• **Extracted information**:
------------------------------

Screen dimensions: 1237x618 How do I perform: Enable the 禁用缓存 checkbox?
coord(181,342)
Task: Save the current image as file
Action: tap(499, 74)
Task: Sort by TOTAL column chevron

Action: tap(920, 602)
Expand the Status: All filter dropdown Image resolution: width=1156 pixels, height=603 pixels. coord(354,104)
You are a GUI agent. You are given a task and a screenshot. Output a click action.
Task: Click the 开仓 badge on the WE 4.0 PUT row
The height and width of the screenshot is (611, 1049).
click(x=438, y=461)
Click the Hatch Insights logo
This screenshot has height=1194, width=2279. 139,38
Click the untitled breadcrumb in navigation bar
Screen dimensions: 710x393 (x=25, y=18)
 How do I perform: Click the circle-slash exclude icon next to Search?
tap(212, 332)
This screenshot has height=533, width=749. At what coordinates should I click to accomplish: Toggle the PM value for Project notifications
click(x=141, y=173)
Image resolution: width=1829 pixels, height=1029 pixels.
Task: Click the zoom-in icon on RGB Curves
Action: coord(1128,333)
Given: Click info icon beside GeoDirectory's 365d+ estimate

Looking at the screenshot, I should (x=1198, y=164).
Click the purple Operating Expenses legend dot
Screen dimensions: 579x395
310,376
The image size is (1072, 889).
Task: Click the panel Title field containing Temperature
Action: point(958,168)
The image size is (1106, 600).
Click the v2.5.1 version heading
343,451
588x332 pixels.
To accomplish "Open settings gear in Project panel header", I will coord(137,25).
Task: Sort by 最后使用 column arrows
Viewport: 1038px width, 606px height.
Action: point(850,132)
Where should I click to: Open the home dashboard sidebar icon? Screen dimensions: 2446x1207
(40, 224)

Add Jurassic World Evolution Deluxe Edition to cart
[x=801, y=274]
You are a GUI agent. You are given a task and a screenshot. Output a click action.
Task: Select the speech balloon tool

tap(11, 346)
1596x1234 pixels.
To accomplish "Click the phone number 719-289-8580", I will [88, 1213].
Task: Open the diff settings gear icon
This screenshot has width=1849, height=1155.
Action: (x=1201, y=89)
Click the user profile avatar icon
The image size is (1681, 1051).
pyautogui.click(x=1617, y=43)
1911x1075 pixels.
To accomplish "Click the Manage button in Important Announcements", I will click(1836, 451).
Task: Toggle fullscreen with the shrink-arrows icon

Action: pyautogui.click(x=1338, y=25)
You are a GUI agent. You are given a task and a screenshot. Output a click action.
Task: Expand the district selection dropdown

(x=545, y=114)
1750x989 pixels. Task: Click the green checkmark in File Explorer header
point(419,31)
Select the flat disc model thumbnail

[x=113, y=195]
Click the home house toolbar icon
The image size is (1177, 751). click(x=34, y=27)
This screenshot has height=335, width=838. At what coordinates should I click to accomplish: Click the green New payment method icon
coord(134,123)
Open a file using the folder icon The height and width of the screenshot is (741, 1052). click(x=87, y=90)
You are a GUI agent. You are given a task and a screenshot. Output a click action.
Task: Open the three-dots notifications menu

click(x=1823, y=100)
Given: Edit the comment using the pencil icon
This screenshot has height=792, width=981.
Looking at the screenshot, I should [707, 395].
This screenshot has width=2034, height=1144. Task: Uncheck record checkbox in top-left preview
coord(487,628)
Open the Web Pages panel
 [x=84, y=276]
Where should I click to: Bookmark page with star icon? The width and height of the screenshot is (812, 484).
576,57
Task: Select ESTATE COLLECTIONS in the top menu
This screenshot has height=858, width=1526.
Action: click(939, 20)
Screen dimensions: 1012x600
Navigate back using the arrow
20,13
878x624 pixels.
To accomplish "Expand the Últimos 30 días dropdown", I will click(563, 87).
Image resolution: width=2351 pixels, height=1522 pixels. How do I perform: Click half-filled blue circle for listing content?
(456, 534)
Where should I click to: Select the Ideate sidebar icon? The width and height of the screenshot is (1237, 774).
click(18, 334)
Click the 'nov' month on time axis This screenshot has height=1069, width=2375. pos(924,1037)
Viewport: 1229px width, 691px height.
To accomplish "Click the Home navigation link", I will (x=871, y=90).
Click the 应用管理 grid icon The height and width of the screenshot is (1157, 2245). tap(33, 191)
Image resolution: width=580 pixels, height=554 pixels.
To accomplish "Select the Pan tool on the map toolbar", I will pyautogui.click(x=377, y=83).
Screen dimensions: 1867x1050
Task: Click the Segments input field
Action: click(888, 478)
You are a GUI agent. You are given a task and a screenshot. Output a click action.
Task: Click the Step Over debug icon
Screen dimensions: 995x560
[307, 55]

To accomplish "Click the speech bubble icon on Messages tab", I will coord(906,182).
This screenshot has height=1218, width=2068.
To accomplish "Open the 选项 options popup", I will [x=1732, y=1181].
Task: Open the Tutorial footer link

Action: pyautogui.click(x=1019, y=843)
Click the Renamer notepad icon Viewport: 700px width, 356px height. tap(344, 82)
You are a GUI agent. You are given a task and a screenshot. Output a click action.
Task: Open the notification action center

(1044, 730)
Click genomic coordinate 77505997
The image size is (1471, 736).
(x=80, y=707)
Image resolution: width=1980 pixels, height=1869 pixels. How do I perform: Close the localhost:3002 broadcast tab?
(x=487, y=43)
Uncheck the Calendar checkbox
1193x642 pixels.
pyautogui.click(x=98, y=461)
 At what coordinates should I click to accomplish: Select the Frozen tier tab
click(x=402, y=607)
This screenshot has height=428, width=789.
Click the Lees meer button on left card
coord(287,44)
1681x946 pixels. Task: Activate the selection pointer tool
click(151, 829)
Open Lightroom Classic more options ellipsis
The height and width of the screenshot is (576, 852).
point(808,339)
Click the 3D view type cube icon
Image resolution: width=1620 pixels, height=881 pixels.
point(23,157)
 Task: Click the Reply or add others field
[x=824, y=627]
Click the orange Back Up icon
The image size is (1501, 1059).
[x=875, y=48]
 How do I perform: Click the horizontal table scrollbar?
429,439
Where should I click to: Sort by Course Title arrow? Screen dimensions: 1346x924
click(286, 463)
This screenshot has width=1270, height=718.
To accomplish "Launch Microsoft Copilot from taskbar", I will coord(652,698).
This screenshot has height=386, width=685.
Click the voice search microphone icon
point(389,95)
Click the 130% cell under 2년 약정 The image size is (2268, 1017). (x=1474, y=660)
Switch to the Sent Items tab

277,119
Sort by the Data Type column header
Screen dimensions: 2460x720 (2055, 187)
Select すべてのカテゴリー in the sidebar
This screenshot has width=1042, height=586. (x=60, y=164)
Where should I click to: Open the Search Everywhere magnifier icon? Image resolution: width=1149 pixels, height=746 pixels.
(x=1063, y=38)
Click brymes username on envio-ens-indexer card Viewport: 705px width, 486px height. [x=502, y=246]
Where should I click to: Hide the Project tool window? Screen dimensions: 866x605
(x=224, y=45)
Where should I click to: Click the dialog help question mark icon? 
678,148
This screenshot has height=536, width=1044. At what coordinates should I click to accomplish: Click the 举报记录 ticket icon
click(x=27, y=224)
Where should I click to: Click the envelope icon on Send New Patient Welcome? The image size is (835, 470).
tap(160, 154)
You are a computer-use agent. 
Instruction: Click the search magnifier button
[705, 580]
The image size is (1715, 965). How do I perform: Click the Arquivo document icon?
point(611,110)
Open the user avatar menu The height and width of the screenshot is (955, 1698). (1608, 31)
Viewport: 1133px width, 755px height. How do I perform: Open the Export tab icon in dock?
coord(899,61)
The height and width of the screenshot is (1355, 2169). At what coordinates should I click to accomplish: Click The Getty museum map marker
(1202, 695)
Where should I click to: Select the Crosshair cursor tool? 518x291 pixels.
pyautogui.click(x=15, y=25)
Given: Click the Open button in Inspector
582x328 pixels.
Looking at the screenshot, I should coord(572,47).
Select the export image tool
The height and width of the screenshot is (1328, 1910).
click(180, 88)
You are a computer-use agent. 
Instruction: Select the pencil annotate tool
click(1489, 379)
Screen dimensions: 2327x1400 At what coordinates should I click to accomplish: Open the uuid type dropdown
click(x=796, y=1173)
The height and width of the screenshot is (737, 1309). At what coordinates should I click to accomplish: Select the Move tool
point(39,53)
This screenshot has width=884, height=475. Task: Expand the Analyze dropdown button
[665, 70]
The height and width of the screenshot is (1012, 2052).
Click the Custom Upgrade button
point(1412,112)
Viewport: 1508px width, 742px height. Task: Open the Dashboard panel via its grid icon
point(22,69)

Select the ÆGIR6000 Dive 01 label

------------------------------

• **To do**:
If a line in the records above has the word "gear", copy it.

• **Completed exercise**:
To accomplish "Open settings gear in Project panel header", I will coord(137,25).
Task: Open the diff settings gear icon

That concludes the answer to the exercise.